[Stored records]
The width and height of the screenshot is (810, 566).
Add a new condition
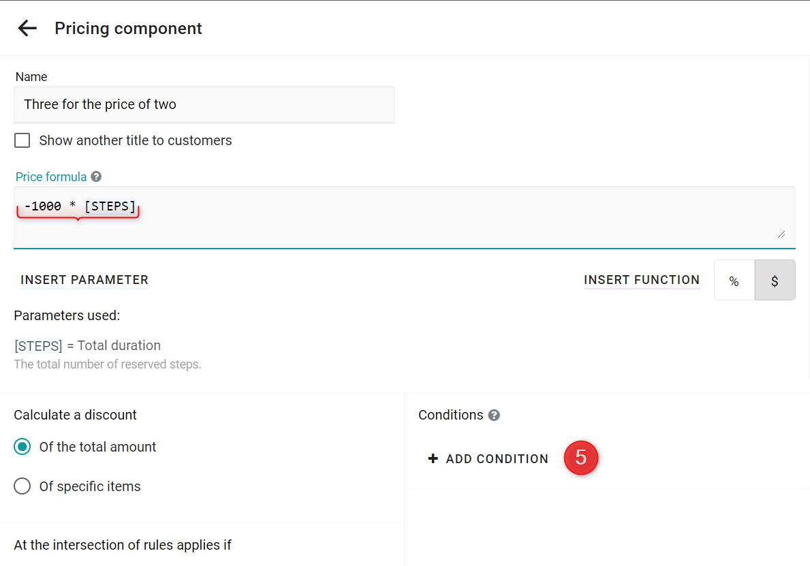pyautogui.click(x=488, y=458)
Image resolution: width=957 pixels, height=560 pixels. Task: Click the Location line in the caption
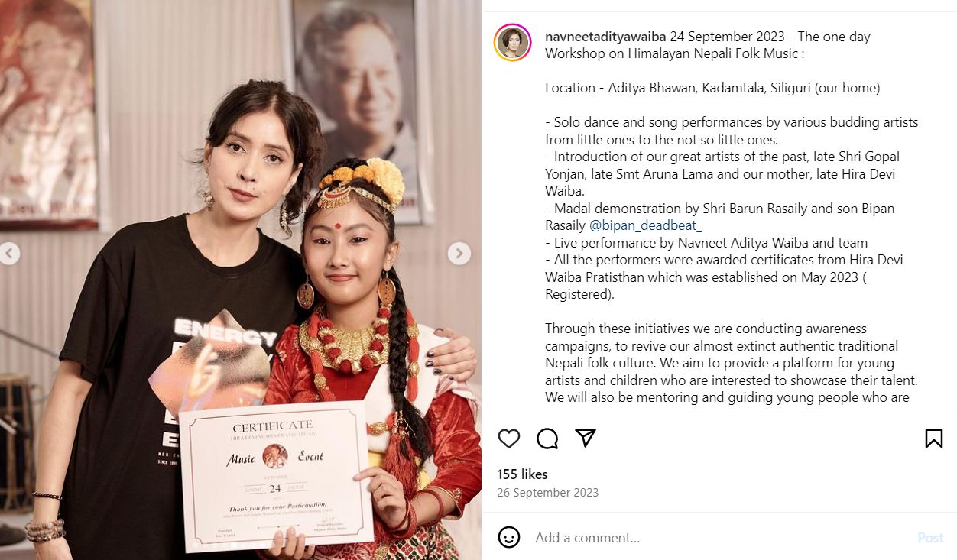coord(712,88)
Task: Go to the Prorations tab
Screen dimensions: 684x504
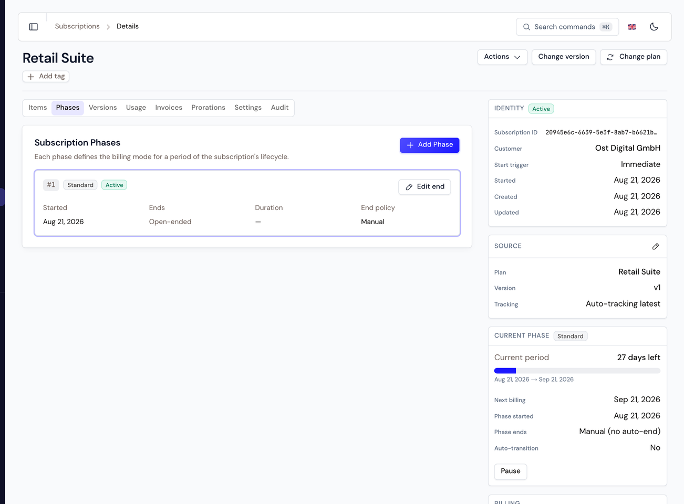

◆ What this task involves ◆
Please transcribe each entry exactly, but skip any picture it holds.

◆ Result below ◆
The width and height of the screenshot is (810, 566).
Add a new condition
pyautogui.click(x=488, y=458)
Image resolution: width=957 pixels, height=560 pixels. Task: Click the Location line in the caption
coord(712,88)
Task: Go to the Prorations tab
Screen dimensions: 684x504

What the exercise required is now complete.